### Work required:
Go through the entries below. Copy each line in which "Given" appears.
************
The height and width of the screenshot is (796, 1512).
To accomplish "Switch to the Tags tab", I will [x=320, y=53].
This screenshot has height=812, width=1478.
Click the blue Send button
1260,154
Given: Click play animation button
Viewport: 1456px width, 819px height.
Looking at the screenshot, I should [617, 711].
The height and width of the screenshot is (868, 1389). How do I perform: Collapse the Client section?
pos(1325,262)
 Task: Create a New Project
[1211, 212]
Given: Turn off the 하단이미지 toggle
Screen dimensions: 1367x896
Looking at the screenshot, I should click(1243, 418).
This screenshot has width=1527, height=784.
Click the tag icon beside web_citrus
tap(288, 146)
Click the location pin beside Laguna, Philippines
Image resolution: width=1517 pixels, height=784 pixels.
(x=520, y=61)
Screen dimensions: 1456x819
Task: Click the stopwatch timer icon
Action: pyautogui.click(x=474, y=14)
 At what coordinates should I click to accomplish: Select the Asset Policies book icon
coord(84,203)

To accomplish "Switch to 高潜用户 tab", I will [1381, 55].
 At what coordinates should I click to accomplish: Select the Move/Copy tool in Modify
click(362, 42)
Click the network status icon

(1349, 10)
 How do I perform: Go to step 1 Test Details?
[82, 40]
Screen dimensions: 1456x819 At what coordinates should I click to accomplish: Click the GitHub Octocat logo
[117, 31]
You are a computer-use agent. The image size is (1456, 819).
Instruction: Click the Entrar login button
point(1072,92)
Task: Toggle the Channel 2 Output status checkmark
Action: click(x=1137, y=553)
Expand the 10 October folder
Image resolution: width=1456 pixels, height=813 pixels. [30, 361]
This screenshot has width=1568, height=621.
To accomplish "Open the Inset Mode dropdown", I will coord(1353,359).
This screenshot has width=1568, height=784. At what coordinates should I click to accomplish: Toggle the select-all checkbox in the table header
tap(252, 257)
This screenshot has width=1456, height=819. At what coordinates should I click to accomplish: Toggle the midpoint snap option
************
### Exercise result:
Given: Click play animation button
Given: Turn off the 하단이미지 toggle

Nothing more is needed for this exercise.